My failure at becoming a Maoist revolutionary did mean that I lost touch with Gautam somewhat, though I kept hearing stories about him. He had become a Maoist or, as the Indian term went, a Naxalite. I used to hear about how Gautam still remained a brilliant student – unlike many whose academic careers were destroyed by their involvement in revolutionary politics – and how, when asked at his admissions interview at the Nehru University as to whom he considered the greatest historian of the 20th century, Gautam had apparently answered, without blinking an eyelid, ‘Why? Of course, Mao Zedong!’ We also heard stories about Gautam being arrested from Howrah Station just as he was about to catch a train to Delhi to join his M. Phil class at JNU. The climax was the story was, of course, how the Police Commissioner in Calcutta soon got a call from one of the best economists of the country threatening that if the Commissioner did not release Gautam immediately, the Prime Minister of the country would call requesting such a release!

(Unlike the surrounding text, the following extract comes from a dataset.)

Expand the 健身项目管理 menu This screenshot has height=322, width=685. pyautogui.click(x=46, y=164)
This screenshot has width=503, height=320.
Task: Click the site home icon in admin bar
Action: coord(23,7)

All those stories only enhanced Gautam’s image in our eyes. Revolutionary, Maoist, and outstanding student of history whom all academics fervently admired, regardless of their political opinions – what could be more awe-striking than a single person combining in himself so many impressive traits? So when, around 1972, I entered the portals of the social sciences – through a complicated history that does not have to detain us here – I found myself drawn to a group of friends among whom Gautam was one of the central figures (others included Raghabendra Chattopadhyay, Ajit Chaudhuri, and Shubhendu Dasgupta). The School of Social Sciences at the JNU had already developed an aura. Gautam had studied at JNU and was now in the process of completing his M. Phil thesis (given its size and depth of research, it could have been a Ph.D thesis as well). Old Naxalite friends, such as the young economists mentioned earlier, who had now – their revolution ‘crushed’ by the early 1970s – come back to the fold of academics, started an unusually stimulating magazine in Bengali, Anya Artha (meaning, ‘other meanings’ or ‘other economics’, or both), dedicated to the discussion of the social sciences. Gautam was a key member of this group. He had already published a book on Charlie Chaplin, as part of a film club movement these ex-Naxalites friends had set up aiming to introduce radical/revolutionary films to the city. Gautam began to write in Bengali a series of articles in Anya Artha on the nature of agricultural economics in Mughal India. I was among the many avid readers of these essays that Gautam later put together into a major Bengali-language book on the Mughal period. The book, as far as I know, still enjoys great popularity with students.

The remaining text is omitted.